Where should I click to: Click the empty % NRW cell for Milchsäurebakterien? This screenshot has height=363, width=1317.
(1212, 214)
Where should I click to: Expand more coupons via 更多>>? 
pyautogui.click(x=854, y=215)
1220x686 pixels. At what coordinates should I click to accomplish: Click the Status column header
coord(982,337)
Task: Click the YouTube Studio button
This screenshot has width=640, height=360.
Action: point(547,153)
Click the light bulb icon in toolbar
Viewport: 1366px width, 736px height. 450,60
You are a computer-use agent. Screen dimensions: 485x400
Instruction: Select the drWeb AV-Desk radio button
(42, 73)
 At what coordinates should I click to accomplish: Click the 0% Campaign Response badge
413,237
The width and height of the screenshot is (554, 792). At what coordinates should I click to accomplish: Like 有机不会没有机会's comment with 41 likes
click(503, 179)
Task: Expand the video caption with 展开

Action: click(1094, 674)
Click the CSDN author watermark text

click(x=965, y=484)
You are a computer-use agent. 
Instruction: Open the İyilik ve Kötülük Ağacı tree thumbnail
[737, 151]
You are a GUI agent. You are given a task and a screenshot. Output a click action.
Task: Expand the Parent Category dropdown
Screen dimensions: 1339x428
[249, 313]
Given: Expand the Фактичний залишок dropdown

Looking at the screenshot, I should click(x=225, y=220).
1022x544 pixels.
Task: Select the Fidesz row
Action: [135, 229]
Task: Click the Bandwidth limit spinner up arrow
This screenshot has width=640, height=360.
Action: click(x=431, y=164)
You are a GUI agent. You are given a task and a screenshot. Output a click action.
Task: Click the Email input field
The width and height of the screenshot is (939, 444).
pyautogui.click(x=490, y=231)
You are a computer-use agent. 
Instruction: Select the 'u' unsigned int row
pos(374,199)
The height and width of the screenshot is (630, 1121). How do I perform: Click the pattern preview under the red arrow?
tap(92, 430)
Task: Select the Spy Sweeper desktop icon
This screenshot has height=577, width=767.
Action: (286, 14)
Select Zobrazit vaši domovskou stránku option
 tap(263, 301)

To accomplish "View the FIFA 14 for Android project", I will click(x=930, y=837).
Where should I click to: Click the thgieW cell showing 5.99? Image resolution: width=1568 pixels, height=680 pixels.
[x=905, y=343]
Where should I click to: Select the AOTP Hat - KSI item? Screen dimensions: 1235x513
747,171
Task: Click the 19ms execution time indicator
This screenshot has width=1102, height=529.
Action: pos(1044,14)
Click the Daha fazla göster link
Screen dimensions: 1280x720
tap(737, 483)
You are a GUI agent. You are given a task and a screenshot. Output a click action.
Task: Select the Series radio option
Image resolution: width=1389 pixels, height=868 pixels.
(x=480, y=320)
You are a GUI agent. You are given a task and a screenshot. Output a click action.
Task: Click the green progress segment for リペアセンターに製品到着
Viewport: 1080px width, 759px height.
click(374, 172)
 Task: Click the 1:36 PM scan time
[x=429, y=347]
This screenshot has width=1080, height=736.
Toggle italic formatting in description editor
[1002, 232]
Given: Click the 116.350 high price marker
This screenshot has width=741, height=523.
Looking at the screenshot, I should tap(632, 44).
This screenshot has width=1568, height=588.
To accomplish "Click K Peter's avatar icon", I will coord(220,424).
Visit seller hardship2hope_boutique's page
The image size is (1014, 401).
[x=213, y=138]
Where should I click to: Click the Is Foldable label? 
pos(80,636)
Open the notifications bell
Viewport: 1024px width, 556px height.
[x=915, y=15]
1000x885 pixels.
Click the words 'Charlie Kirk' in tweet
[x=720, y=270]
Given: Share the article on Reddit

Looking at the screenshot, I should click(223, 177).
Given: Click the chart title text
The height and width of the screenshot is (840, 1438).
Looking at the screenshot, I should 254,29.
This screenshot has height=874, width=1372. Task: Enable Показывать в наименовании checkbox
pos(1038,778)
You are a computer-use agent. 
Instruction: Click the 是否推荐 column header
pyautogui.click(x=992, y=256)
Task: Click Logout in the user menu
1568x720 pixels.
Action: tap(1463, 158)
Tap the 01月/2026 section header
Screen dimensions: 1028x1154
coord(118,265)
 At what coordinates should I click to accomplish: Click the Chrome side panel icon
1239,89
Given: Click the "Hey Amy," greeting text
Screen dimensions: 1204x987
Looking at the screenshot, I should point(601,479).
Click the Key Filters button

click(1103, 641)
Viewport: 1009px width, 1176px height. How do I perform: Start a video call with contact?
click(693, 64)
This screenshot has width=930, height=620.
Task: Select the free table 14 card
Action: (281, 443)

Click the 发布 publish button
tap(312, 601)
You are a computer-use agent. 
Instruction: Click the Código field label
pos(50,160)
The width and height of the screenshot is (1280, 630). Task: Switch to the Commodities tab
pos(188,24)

***

▶ _Description of the task_: Give the number of lines in the material above that contain "will", with no other words.

▶ _Response box_: 2